PROVIDED PASSAGE:
Paper or Plastic?

The recent decision by New York State to prohibit single-use plastic bags from retail stores makes it an ideal time to reexamine one of my favorite environmental quandaries. Plastic grocery bags were developed as a substitute for paper bags in the late 1970s. It was promoted as a way to save trees and prevent the cutting down of our forests.

The opinion that paper is superior to plastic for the environment is not really based on science or fact. It is based on misunderstandings about the way that plastic bags are made, how a landfill works and the assumption that non-biodegradable products are bad for the planet. 

But what about cotton bags? According to Qz.com, they must be reused thousands of times before they equal the environmental performance of plastic bags. The Denmark researchers note that organic cotton is even worse than conventional cotton in relation to environmental impact. According to the article, organic cotton bags must be reused more times than conventional cotton bags based on the assumption that organic cotton has a 30% lower yield rate per acre than conventional cotton, and therefore was presumed to require up to 30% more resources like water, to grow the same amount. Everything we do, every bag, whether plastic, paper or cotton, has some kind of an impact on the environment.

But plastic bags are reusable. Some of the ways I reuse plastic grocery bags are as trash can liners, item storage and storing paint brushes for use the following day so they don’t dry out. With this ban, I will be forced to buy plastic bags for these purposes. So the ban on plastic bags will not reduce my use of plastic bags and will in fact create more waste and cost me money.

The discussion over the environmental impact of paper versus plastic has led to a number of life cycle assessment studies in Europe and North America. These evaluations show that regular plastic bags are much safer for the ecosystem than paper bags are.

TASK INSTRUCTIONS:
Copy the passage of the essay on plastic bags from "But what about" to "on the environment.". The records that follow are separate material and have no connection to the essay on plastic bags.

SUPPLIED MATERIAL:
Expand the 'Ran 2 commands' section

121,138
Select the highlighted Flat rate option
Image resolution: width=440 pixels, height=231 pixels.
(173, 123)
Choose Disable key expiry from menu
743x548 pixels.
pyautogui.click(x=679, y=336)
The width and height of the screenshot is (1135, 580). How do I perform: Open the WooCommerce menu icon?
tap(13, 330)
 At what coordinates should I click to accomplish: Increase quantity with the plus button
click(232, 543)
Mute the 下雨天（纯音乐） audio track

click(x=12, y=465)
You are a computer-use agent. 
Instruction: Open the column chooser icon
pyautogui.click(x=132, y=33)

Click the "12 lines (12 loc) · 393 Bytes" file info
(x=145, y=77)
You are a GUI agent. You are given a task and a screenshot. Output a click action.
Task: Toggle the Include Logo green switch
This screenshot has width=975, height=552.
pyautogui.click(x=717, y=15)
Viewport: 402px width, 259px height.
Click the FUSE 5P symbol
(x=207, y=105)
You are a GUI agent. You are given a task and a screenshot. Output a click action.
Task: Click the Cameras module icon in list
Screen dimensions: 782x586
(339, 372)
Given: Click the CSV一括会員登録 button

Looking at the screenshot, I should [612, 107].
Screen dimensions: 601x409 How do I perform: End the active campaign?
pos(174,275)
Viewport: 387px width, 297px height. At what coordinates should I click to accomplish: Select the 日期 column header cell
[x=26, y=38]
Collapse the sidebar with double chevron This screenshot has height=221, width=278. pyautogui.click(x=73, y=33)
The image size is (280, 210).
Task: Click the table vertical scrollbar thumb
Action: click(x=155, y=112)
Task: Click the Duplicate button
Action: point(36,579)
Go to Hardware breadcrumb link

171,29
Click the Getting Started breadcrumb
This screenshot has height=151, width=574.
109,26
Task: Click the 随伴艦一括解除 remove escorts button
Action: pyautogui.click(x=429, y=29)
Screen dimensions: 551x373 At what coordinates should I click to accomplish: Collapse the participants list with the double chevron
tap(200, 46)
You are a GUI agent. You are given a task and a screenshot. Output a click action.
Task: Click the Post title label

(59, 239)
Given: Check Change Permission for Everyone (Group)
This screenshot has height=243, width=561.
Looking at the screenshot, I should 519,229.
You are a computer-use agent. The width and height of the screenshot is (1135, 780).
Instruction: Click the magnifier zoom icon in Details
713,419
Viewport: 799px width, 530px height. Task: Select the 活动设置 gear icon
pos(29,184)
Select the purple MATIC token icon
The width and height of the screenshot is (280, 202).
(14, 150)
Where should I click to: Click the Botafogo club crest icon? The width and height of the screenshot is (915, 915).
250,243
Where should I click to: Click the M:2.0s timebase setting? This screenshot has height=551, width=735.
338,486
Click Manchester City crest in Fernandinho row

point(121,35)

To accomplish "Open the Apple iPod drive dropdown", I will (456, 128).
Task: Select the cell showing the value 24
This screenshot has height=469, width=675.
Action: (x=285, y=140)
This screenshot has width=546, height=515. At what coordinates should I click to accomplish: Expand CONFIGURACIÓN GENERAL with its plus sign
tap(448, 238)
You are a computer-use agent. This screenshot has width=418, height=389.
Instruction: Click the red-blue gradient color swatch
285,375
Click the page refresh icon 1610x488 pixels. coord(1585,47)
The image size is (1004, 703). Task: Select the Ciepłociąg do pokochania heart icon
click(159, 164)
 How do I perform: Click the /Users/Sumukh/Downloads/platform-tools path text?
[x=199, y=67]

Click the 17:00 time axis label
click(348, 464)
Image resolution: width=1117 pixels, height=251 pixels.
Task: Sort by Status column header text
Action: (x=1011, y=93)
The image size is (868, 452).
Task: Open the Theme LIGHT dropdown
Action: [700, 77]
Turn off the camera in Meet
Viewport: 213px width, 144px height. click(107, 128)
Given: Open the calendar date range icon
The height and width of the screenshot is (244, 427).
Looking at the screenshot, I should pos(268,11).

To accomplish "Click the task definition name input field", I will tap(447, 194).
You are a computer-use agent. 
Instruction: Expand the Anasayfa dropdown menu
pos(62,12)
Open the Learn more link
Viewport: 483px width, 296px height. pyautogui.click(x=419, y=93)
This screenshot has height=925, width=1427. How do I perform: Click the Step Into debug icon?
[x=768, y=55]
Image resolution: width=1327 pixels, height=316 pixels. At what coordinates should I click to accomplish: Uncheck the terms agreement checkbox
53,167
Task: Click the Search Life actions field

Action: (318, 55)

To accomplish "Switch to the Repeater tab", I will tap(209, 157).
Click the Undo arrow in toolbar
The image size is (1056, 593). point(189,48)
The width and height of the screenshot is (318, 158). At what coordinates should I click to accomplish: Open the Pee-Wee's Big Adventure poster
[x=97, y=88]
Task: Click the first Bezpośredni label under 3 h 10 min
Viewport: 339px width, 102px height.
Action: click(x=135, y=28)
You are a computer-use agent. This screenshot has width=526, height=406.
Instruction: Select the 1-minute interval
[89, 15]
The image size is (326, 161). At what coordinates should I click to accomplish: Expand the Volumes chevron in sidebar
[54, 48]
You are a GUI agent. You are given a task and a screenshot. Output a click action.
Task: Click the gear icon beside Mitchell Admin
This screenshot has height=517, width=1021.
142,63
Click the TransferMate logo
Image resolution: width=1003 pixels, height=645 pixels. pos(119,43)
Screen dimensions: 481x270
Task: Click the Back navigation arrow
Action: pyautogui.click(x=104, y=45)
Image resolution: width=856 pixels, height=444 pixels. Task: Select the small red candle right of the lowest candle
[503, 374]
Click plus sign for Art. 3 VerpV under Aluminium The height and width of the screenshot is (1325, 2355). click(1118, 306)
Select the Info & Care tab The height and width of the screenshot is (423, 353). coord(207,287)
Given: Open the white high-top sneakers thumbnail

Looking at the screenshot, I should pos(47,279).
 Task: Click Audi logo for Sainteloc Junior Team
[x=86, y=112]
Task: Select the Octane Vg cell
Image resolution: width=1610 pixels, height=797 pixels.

EXERCISE RESULT:
But what about cotton bags? According to Qz.com, they must be reused thousands of times before they equal the environmental performance of plastic bags. The Denmark researchers note that organic cotton is even worse than conventional cotton in relation to environmental impact. According to the article, organic cotton bags must be reused more times than conventional cotton bags based on the assumption that organic cotton has a 30% lower yield rate per acre than conventional cotton, and therefore was presumed to require up to 30% more resources like water, to grow the same amount. Everything we do, every bag, whether plastic, paper or cotton, has some kind of an impact on the environment.